### Problems to work on
1. In the Samsung earnings report, switch "trillion won" to "trillion Korean won" and give the passage between "Operating income was" and "in South Korea.", inclusive.
2. According to the Samsung earnings report, how did Samsung's third-quarter operating profit likely jump despite weak memory chip prices?

### Source document
----
SEOUL • Samsung Electronics flagged earnings that beat analyst estimates after the South Korean tech giant's mobile and chip businesses benefited from US restrictions on Huawei Technologies.
The world's largest manufacturer of memory chips and personal electronics said yesterday that its third-quarter operating profit likely jumped 58 per cent. A recovery in smartphone sales and a rush order of chips from Huawei offset the effects of weak memory chip prices.
Operating income was likely 12.3 trillion won (S$14.5 billion) in the three months ended September, beating the 10 trillion won average of estimates. It would be the highest since the 17.57 trillion won of the third quarter of 2018.
Samsung did not provide net income or break down divisional performance, which it will report later this month when it releases its final results. It released only limited data in the regulatory filing yesterday.
Revenue for the quarter likely rose 6 per cent from the same period a year earlier to 66 trillion won, said the company.
"It seems Huawei's impact on Samsung's chip business was bigger than the market expected, and there was a big surprise in the smartphone and home appliance businesses," said head of research C. W. Chung at Nomura in South Korea.
Samsung's share price rose 1.2 per cent in morning trade, outperforming the benchmark Kospi's 0.7 per cent rise.
The firm's smartphone shipments jumped to about 80 million handsets from 54.2 million in the previous quarter after demand rebounded from a contraction brought about by the Covid-19 pandemic in the first half of this year, analysts said.
----
### Information supplied
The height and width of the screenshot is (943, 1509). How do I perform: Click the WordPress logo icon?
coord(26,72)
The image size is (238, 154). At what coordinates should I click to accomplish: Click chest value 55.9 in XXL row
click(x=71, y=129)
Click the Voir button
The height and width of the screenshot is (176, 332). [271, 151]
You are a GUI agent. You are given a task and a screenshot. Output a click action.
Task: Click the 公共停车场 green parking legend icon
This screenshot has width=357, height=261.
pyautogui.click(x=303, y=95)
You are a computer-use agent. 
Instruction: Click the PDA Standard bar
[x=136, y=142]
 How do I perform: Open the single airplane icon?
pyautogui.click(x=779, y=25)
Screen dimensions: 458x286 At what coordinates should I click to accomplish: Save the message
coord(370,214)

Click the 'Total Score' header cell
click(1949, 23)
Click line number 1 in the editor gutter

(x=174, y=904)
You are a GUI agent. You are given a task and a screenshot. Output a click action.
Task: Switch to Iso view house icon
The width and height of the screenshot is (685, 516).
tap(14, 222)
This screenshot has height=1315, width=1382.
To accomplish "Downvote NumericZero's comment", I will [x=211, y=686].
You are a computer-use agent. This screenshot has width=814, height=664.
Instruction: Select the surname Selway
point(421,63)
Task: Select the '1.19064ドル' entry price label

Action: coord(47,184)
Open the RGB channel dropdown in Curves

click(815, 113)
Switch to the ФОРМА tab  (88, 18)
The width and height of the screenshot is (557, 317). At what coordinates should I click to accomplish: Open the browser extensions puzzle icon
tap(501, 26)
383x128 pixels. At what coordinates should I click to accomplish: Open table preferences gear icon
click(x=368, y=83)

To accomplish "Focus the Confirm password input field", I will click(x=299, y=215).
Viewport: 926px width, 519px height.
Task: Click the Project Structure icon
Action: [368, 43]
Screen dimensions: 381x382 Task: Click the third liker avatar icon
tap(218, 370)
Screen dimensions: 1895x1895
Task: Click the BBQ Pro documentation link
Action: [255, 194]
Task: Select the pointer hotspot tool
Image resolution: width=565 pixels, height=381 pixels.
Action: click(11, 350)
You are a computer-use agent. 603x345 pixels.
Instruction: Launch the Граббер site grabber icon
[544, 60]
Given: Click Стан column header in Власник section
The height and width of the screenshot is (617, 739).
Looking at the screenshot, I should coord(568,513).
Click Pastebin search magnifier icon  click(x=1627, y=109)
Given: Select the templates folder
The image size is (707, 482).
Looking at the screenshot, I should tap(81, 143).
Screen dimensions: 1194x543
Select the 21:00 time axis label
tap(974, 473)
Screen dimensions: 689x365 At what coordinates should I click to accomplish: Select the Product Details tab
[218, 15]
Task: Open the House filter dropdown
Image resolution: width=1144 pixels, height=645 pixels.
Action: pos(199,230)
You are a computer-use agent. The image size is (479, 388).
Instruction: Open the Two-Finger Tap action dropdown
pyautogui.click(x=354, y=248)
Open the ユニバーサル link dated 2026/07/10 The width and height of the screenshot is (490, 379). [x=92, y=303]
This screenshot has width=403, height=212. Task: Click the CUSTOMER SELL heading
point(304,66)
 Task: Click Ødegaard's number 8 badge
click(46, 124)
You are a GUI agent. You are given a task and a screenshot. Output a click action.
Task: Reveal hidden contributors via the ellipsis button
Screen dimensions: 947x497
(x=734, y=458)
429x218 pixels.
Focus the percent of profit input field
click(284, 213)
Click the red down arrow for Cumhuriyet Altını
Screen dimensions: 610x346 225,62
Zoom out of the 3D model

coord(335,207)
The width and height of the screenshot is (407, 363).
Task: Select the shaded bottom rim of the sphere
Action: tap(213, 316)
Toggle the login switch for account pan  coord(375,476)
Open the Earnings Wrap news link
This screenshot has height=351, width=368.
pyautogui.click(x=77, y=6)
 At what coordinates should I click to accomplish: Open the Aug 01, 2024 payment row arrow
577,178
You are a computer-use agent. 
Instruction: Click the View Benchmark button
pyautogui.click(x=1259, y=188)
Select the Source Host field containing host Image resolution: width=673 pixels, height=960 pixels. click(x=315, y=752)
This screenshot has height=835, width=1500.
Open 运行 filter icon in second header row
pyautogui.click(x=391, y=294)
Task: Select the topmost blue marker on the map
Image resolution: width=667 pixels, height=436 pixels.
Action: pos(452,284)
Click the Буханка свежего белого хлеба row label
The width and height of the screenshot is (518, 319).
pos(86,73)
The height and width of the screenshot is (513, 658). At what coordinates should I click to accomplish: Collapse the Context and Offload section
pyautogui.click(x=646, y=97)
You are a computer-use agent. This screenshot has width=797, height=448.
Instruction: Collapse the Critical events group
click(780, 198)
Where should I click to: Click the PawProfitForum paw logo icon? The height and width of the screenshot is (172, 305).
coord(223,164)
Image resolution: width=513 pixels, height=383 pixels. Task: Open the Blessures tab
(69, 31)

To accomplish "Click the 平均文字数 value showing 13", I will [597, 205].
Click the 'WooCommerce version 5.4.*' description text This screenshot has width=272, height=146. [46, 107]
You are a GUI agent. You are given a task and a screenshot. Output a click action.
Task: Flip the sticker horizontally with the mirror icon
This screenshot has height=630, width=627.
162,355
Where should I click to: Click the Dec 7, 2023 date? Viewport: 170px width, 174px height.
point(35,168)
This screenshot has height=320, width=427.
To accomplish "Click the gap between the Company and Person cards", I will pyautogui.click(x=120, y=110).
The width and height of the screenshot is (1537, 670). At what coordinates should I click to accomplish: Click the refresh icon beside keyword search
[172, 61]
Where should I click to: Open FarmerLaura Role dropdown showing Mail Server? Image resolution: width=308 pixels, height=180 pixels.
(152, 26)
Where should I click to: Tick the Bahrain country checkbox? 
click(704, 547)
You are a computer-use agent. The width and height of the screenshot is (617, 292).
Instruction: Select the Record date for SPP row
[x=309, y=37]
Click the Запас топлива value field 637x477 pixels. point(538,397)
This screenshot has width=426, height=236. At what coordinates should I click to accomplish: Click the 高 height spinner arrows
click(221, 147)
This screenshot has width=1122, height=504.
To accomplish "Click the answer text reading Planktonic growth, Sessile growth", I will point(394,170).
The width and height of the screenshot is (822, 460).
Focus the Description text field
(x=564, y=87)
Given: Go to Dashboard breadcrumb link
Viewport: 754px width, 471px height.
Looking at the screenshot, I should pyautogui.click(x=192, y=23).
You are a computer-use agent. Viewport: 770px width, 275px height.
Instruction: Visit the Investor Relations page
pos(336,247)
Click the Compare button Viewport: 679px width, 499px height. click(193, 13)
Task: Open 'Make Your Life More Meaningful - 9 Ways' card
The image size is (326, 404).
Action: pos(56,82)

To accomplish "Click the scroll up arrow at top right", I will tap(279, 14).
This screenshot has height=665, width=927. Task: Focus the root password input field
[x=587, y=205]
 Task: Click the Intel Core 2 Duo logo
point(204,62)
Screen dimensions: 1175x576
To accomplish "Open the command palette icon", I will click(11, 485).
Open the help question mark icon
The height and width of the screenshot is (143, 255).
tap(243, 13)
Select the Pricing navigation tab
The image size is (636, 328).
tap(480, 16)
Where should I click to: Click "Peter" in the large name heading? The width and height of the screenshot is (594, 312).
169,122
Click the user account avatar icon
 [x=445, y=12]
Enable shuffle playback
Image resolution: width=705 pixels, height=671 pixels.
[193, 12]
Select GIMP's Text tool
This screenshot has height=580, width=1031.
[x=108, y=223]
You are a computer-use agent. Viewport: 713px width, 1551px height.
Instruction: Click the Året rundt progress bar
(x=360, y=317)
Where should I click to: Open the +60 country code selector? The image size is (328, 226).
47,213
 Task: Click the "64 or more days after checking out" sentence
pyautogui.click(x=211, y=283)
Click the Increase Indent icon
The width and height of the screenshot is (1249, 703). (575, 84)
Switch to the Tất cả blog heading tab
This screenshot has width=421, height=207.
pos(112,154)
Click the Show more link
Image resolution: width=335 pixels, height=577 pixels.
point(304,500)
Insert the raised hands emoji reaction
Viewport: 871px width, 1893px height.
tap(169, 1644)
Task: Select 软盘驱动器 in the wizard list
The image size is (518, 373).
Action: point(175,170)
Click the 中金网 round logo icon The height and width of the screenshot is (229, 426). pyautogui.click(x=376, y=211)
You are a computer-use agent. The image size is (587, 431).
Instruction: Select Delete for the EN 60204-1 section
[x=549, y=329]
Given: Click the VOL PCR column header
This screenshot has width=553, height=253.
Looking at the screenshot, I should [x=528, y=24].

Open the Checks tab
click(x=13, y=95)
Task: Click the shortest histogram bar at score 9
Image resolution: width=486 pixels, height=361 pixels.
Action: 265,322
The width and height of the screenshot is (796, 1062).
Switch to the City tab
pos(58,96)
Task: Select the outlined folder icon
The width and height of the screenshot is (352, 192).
----
### Solutions below
1.
Operating income was likely 12.3 trillion Korean won (S$14.5 billion) in the three months ended September, beating the 10 trillion Korean won average of estimates. It would be the highest since the 17.57 trillion Korean won of the third quarter of 2018.
Samsung did not provide net income or break down divisional performance, which it will report later this month when it releases its final results. It released only limited data in the regulatory filing yesterday.
Revenue for the quarter likely rose 6 per cent from the same period a year earlier to 66 trillion Korean won, said the company.
"It seems Huawei's impact on Samsung's chip business was bigger than the market expected, and there was a big surprise in the smartphone and home appliance businesses," said head of research C. W. Chung at Nomura in South Korea.

2. A recovery in smartphone sales and a rush order of chips from Huawei offset the effects of weak memory chip prices. Samsung's mobile and chip businesses benefited from US restrictions on Huawei Technologies.